Today a Saudi court decided to transfer the case of Loujain al-Hathloul to the Specialised Criminal Court (Terrorism court). This disturbing development has come after almost three years of incarceration and one year of court appearances. Fears are now rising for the safety of several other women activists like Nassima Al Sadah and Nouf Abdul Aziz who had campaigned to allow women to drive and respect human rights.

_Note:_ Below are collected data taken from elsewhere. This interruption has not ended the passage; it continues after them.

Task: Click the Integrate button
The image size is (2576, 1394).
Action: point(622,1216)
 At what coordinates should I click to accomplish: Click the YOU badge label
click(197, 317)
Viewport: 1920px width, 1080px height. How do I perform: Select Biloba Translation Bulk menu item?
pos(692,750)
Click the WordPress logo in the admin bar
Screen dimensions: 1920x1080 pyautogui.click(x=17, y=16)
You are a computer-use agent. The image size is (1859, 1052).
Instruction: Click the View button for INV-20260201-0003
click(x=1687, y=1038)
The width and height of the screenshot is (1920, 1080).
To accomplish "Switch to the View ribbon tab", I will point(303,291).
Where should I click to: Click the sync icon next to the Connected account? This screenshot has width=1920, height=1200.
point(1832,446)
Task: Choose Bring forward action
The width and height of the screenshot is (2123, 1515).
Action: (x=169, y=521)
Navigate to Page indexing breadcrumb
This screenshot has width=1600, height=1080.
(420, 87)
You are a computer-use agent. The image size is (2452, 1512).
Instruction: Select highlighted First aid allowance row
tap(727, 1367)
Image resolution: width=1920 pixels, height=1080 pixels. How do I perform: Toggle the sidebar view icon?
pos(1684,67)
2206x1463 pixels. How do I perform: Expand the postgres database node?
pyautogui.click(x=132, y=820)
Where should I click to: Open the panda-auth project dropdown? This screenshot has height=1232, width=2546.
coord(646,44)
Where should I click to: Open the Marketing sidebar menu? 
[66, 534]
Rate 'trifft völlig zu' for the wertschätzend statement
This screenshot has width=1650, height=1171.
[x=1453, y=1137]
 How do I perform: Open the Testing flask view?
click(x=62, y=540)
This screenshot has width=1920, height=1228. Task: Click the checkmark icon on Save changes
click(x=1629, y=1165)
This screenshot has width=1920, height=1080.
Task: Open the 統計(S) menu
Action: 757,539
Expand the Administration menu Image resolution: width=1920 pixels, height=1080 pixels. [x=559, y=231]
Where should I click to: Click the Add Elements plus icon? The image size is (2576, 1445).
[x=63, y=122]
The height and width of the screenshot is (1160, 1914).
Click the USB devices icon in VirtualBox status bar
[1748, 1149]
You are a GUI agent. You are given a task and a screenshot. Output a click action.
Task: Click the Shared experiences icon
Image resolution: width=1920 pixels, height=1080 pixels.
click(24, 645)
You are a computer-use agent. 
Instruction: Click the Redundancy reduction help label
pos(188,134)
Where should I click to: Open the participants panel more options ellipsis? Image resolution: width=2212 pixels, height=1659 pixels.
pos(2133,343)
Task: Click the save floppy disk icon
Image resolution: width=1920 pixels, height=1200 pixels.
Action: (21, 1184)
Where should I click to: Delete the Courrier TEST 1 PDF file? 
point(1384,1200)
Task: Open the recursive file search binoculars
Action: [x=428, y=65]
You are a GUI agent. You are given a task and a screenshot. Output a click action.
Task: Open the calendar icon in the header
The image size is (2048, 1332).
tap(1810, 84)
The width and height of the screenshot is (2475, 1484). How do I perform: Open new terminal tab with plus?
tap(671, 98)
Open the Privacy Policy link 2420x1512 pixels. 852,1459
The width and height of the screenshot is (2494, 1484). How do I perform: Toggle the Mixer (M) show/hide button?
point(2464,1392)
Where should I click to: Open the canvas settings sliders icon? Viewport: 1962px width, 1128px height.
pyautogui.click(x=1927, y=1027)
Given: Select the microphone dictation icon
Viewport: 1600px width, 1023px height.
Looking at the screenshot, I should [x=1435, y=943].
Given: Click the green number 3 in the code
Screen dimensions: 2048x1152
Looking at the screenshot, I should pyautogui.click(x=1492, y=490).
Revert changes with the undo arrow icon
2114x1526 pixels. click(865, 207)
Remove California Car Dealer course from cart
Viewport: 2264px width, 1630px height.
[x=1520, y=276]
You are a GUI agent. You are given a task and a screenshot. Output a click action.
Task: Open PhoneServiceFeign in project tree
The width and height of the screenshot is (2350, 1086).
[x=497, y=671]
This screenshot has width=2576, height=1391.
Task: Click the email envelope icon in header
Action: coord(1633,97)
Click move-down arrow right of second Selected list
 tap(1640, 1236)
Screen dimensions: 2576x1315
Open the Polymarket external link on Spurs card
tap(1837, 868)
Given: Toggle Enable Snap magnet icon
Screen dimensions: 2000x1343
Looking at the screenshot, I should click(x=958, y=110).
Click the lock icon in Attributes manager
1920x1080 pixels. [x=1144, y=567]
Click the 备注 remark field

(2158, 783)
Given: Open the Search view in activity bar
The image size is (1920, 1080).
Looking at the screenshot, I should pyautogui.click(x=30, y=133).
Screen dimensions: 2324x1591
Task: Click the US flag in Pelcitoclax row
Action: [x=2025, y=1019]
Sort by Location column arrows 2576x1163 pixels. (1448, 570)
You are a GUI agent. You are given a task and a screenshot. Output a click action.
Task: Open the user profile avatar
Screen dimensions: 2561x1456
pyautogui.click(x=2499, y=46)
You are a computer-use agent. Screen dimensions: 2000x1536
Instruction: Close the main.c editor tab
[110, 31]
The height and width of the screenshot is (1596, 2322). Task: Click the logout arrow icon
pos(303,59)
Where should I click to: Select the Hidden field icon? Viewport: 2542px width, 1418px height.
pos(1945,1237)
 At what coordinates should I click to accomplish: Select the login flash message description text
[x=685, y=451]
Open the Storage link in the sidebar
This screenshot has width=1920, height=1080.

Saudi Arabia is pursuing a new campaign to denounce the Muslim Brotherhood, the Islamist political movement feared by most Gulf monarchies, as Riyadh prepares to deal with what is likely to be a less friendly U.S. administration under Joe Biden. Over the past two weeks, officials, religious scholars and state media have warned Saudis about the group’s “ideas”, saying they sow dissent and call for disobedience against the state’s rulers. They have urged people to report members to authorities. Such diatribes are an indication Riyadh is worried that President-elect Biden’s administration will more closely watch the autocratic kingdom’s human rights record and be more tolerant of peaceful Islamist activism, experts say.